Reproduce the lines below verbatim, without changing a single character.

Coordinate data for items
■ ■ ■ ■ ■ ■ ■

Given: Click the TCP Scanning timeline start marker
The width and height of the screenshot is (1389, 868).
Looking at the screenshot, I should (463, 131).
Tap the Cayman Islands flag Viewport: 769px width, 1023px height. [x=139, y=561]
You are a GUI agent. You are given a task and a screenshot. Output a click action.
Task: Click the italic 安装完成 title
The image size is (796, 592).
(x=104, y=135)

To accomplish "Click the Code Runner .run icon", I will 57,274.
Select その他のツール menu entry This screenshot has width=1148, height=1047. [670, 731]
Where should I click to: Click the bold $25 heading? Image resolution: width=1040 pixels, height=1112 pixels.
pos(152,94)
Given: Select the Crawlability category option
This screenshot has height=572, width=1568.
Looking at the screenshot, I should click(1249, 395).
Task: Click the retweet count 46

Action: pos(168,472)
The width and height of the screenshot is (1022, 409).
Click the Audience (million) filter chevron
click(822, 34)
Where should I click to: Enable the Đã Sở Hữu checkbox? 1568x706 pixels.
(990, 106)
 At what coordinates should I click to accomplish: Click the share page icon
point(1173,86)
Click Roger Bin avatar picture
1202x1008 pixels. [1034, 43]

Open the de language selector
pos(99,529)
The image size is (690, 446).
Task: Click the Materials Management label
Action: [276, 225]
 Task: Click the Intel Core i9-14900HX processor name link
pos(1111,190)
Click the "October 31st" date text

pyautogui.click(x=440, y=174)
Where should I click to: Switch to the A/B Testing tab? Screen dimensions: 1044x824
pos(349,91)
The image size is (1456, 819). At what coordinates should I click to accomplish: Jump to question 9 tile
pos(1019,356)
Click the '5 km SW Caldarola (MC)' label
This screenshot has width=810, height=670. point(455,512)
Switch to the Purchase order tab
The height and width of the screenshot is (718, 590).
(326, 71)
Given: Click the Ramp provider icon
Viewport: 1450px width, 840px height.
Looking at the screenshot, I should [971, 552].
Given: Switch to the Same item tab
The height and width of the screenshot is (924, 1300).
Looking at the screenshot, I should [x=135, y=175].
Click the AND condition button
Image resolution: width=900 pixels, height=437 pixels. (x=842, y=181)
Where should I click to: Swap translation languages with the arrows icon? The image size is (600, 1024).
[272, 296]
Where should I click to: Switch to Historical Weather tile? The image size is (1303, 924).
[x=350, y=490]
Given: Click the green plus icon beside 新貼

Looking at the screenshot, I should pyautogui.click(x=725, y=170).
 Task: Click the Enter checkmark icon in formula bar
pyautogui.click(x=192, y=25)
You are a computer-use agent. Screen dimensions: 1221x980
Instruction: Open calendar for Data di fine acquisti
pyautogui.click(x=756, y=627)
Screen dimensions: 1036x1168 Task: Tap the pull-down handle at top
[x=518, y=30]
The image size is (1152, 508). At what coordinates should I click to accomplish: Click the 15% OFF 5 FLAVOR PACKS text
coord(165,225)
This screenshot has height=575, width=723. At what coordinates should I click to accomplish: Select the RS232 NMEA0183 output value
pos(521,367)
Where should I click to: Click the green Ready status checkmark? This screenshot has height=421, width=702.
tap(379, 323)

■ ■ ■ ■ ■ ■ ■

# [ANSWER TO THIS PROBLEM]
Given: Click the TCP Scanning timeline start marker
The width and height of the screenshot is (1389, 868).
Looking at the screenshot, I should (463, 131).
Tap the Cayman Islands flag Viewport: 769px width, 1023px height. [x=139, y=561]
You are a GUI agent. You are given a task and a screenshot. Output a click action.
Task: Click the italic 安装完成 title
The image size is (796, 592).
(x=104, y=135)

To accomplish "Click the Code Runner .run icon", I will 57,274.
Select その他のツール menu entry This screenshot has width=1148, height=1047. [670, 731]
Where should I click to: Click the bold $25 heading? Image resolution: width=1040 pixels, height=1112 pixels.
pos(152,94)
Given: Select the Crawlability category option
This screenshot has height=572, width=1568.
Looking at the screenshot, I should click(1249, 395).
Task: Click the retweet count 46

Action: pos(168,472)
The width and height of the screenshot is (1022, 409).
Click the Audience (million) filter chevron
click(822, 34)
Where should I click to: Enable the Đã Sở Hữu checkbox? 1568x706 pixels.
(990, 106)
 At what coordinates should I click to accomplish: Click the share page icon
point(1173,86)
Click Roger Bin avatar picture
1202x1008 pixels. [1034, 43]

Open the de language selector
pos(99,529)
The image size is (690, 446).
Task: Click the Materials Management label
Action: [276, 225]
 Task: Click the Intel Core i9-14900HX processor name link
pos(1111,190)
Click the "October 31st" date text

pyautogui.click(x=440, y=174)
Where should I click to: Switch to the A/B Testing tab? Screen dimensions: 1044x824
pos(349,91)
The image size is (1456, 819). At what coordinates should I click to accomplish: Jump to question 9 tile
pos(1019,356)
Click the '5 km SW Caldarola (MC)' label
This screenshot has width=810, height=670. point(455,512)
Switch to the Purchase order tab
The height and width of the screenshot is (718, 590).
(326, 71)
Given: Click the Ramp provider icon
Viewport: 1450px width, 840px height.
Looking at the screenshot, I should [971, 552].
Given: Switch to the Same item tab
The height and width of the screenshot is (924, 1300).
Looking at the screenshot, I should [x=135, y=175].
Click the AND condition button
Image resolution: width=900 pixels, height=437 pixels. (x=842, y=181)
Where should I click to: Swap translation languages with the arrows icon? The image size is (600, 1024).
[272, 296]
Where should I click to: Switch to Historical Weather tile? The image size is (1303, 924).
[x=350, y=490]
Given: Click the green plus icon beside 新貼

Looking at the screenshot, I should pyautogui.click(x=725, y=170).
 Task: Click the Enter checkmark icon in formula bar
pyautogui.click(x=192, y=25)
You are a computer-use agent. Screen dimensions: 1221x980
Instruction: Open calendar for Data di fine acquisti
pyautogui.click(x=756, y=627)
Screen dimensions: 1036x1168 Task: Tap the pull-down handle at top
[x=518, y=30]
The image size is (1152, 508). At what coordinates should I click to accomplish: Click the 15% OFF 5 FLAVOR PACKS text
coord(165,225)
This screenshot has height=575, width=723. At what coordinates should I click to accomplish: Select the RS232 NMEA0183 output value
pos(521,367)
Where should I click to: Click the green Ready status checkmark? This screenshot has height=421, width=702.
tap(379, 323)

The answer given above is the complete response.